3.we will expose half of each group of tissue to taxal-Cisplatin ex-vivo. and, using standard kits, will detect and quantify Caspases released.
4. we will expose the other half to a triplet with Taxane-Cisplatin and Antikinesin, and detect and measure quantitatively the level of Caspases released by the tissue
5. Consideration of using Antikinesin alone has been discussed, no one would choose this option given the fact that time and again mono-target therapy have failed to achieve better than 30% because of patient genome heterogeneity.
6. We could also test these tissue response to Etoposide to verify Bcl-2 resistance and therefore appreciate the magnitude of Microtubule disruptions through the Taxane based combinations.

Our conclusions (proof of concept) will relate to:

1. Bcl-2 content by nature of the cancerous tissue.  This would predict sensitivity to tested chemotherapy drugs.
2. Verify sensitivity and specificity of Bcl-2 kits
3. Verify sensitivity and specificity of Caspase kits
4.Verify that Taxane-platinum based chemotherapy is better than Etoposide Ex-vivo.
5.Verify that adding Anti-kinesin improves response to therapy
6. By comparing to Etoposide alone by levels of Bcl-2, verify that Taxane based combination do bypass Bcl-2 protection of Mitochondria
7. If differences are corroborated, we can show that response to therapy can be predicted ex-vivo.

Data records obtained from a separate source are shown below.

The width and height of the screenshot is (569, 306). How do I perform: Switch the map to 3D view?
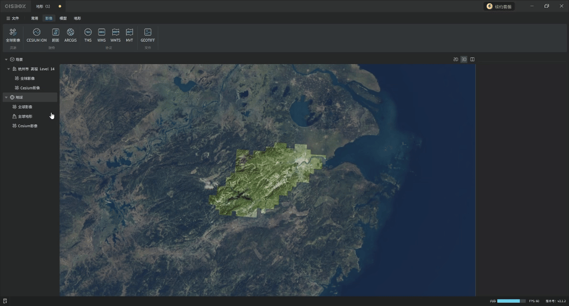point(464,59)
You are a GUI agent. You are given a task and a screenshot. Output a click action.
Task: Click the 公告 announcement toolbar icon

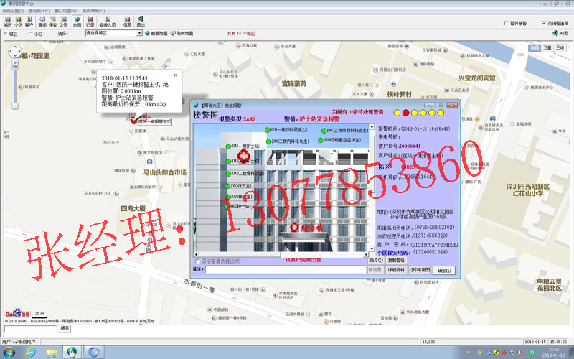point(64,22)
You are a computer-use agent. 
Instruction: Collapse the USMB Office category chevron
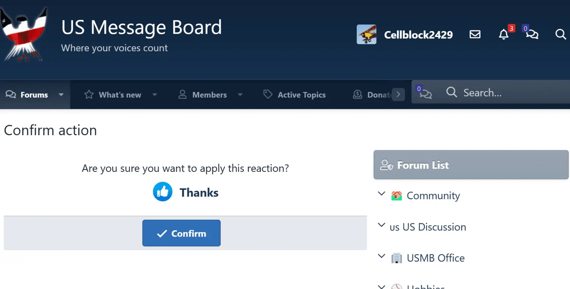point(382,256)

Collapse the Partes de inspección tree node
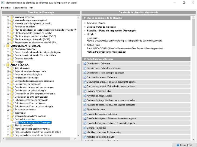click(8, 119)
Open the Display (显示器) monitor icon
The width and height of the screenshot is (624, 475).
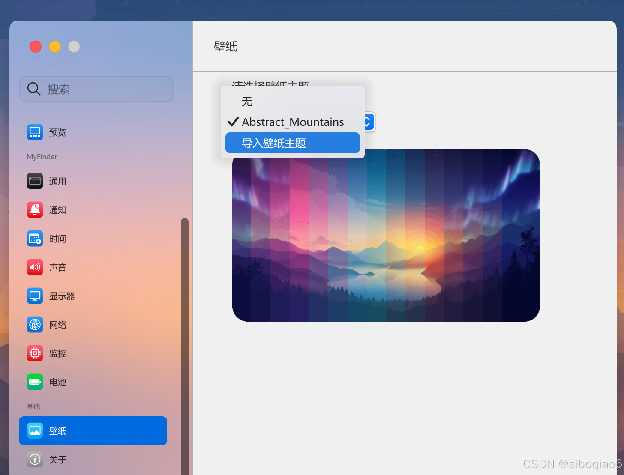35,296
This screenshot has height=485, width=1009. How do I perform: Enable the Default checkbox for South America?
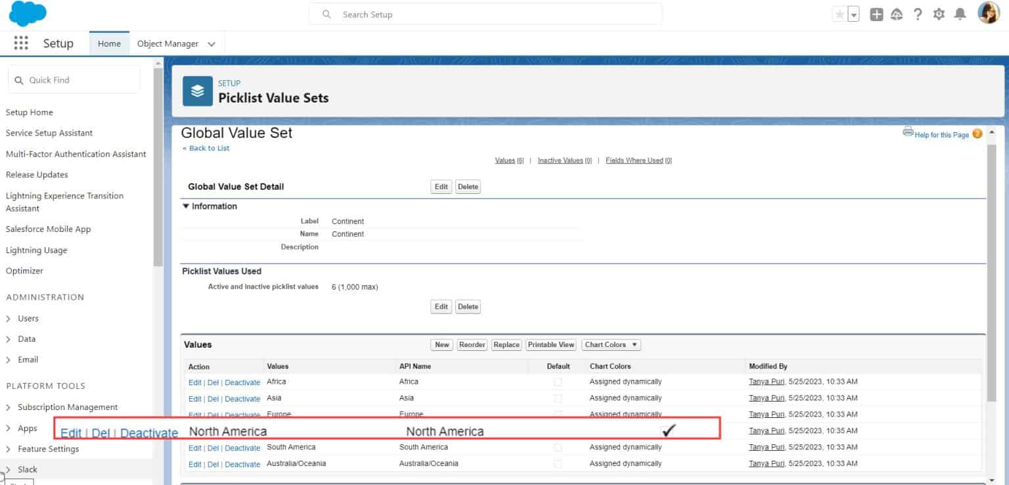[x=558, y=447]
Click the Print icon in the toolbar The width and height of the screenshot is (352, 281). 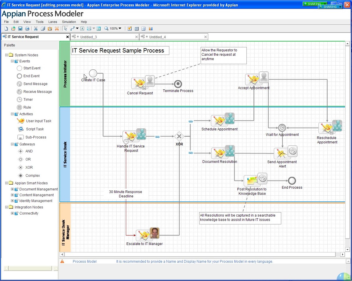(x=27, y=28)
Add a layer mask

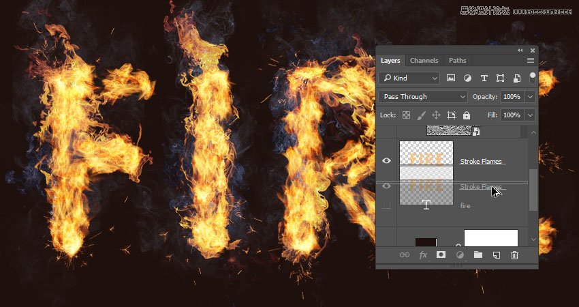point(441,254)
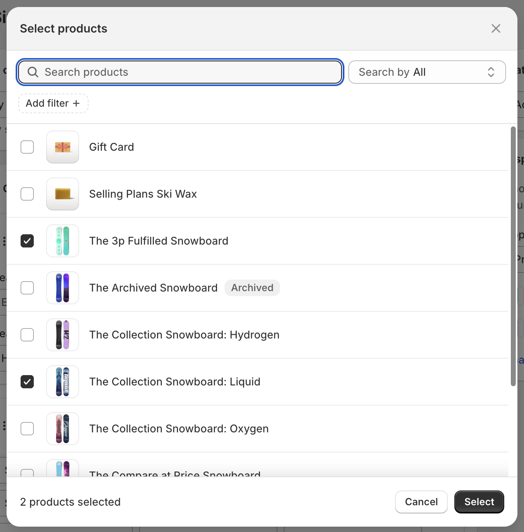Image resolution: width=524 pixels, height=532 pixels.
Task: Close the Select products dialog
Action: coord(496,28)
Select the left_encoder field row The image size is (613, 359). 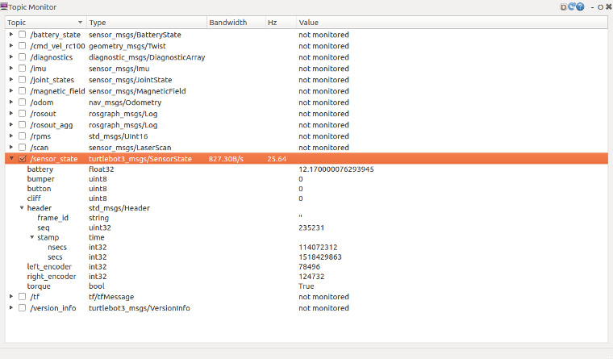[49, 267]
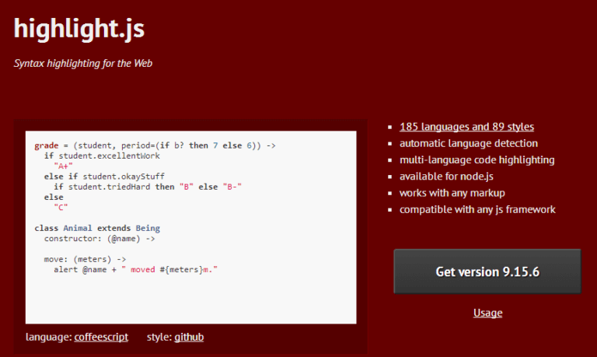
Task: Click the 'alert @name' code line
Action: [135, 269]
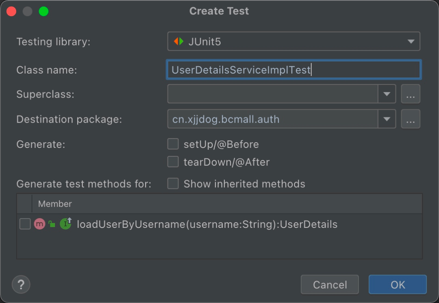Image resolution: width=439 pixels, height=303 pixels.
Task: Click the Member column header
Action: click(x=55, y=204)
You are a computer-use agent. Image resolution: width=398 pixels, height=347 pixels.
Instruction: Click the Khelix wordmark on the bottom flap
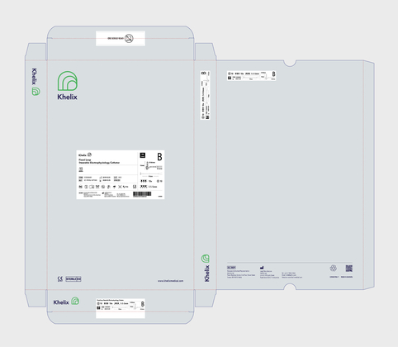pyautogui.click(x=61, y=302)
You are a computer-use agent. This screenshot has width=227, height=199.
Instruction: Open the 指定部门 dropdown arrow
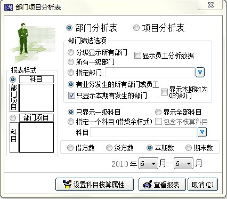(200, 72)
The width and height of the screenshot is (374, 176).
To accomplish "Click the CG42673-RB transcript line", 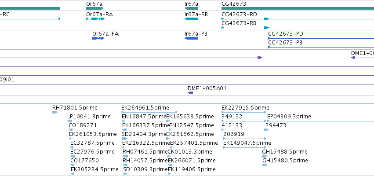I will (298, 28).
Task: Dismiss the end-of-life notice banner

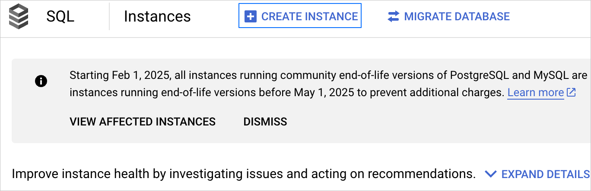Action: pos(265,122)
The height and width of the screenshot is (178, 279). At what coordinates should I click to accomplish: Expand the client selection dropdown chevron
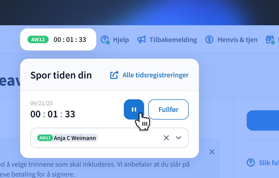pos(178,138)
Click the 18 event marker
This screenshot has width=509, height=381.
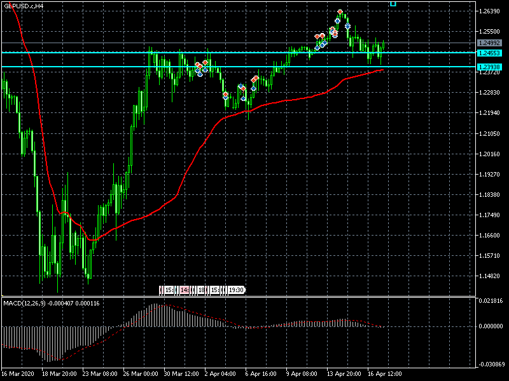201,290
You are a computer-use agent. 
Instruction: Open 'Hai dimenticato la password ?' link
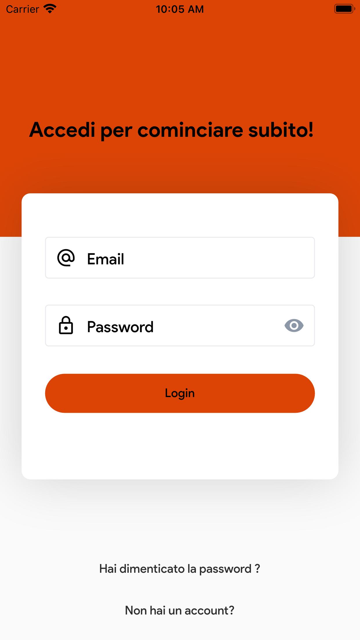(x=180, y=569)
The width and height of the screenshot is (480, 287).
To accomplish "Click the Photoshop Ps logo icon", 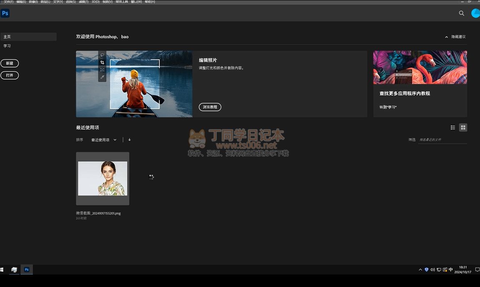I will 5,13.
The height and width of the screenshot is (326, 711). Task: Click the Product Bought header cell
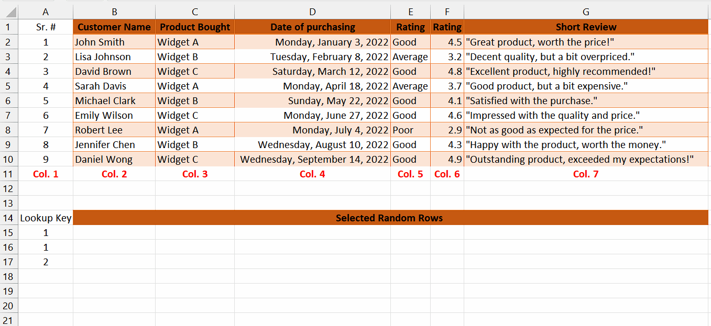(194, 27)

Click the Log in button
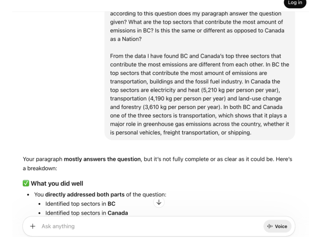coord(295,3)
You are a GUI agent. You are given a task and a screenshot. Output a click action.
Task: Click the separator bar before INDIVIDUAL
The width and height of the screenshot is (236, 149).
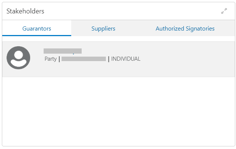pos(108,59)
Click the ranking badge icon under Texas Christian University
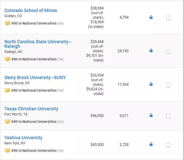 coord(7,122)
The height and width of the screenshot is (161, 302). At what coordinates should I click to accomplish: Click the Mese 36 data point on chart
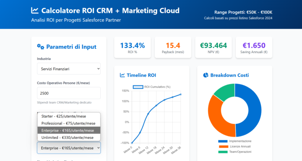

It is evident that such a study provide numerous commercial opportunities when it comes to kit development and Antikinesin  product selections.

Let's work with this Peggy! add any ideas and suggestions
we ask our readers to send their comments. The fight is on for the cure...

Wednesday, November 28, 2012

PARP Inhibitors

PARP
Day 2 went very well in Houston
made it on time
in the meantime received positive news from El Paso
can apply for faculty time in clinic at University Medical Center
will be an honor if it gets through'
willing to cover at another Hospital over coming holidays to broaden my share of patients
while veterans physicians take it easy...will use any opportunity to shine.

Now Back to PARP inhibitor, (Poly ADP Ribose Polymerase), they are powerful drugs which follow our first law, they break DNA or cause failure to repair DNA mistakes.  Therefore cause automatic activation of intact P53 to induce automatic cell division Arrest. In other words, they act like Cisplatin and therefore will have a role in Ovarian cancer and by inference, will have a role in basal cell like Breast cancer (or triple negative Breast cancer).   Again, their limitation depend on preservation of P53 and all other molecules of that cascade.  They will also be limited by how fast the cell makes its repair.

Remember the 2nd law is the break of Microtubules/Microfilaments that leads to direct Caspase release, more powerful law.  This implies that a combination of PARP with Taxane (or Ixabepilone or Erubilin)will be the next non platinum combination of significance.

Following this logic, we predict an expanded role to Arsenic trioxyde. But fear of its use resides in its cardiac toxicity. But it acts like a Multikinase inhibitor because it interferes with so many cascades in the signal transduction.  Its limitation could also be that it may not lend itself to combination therapy because of "assumed" risk to the host.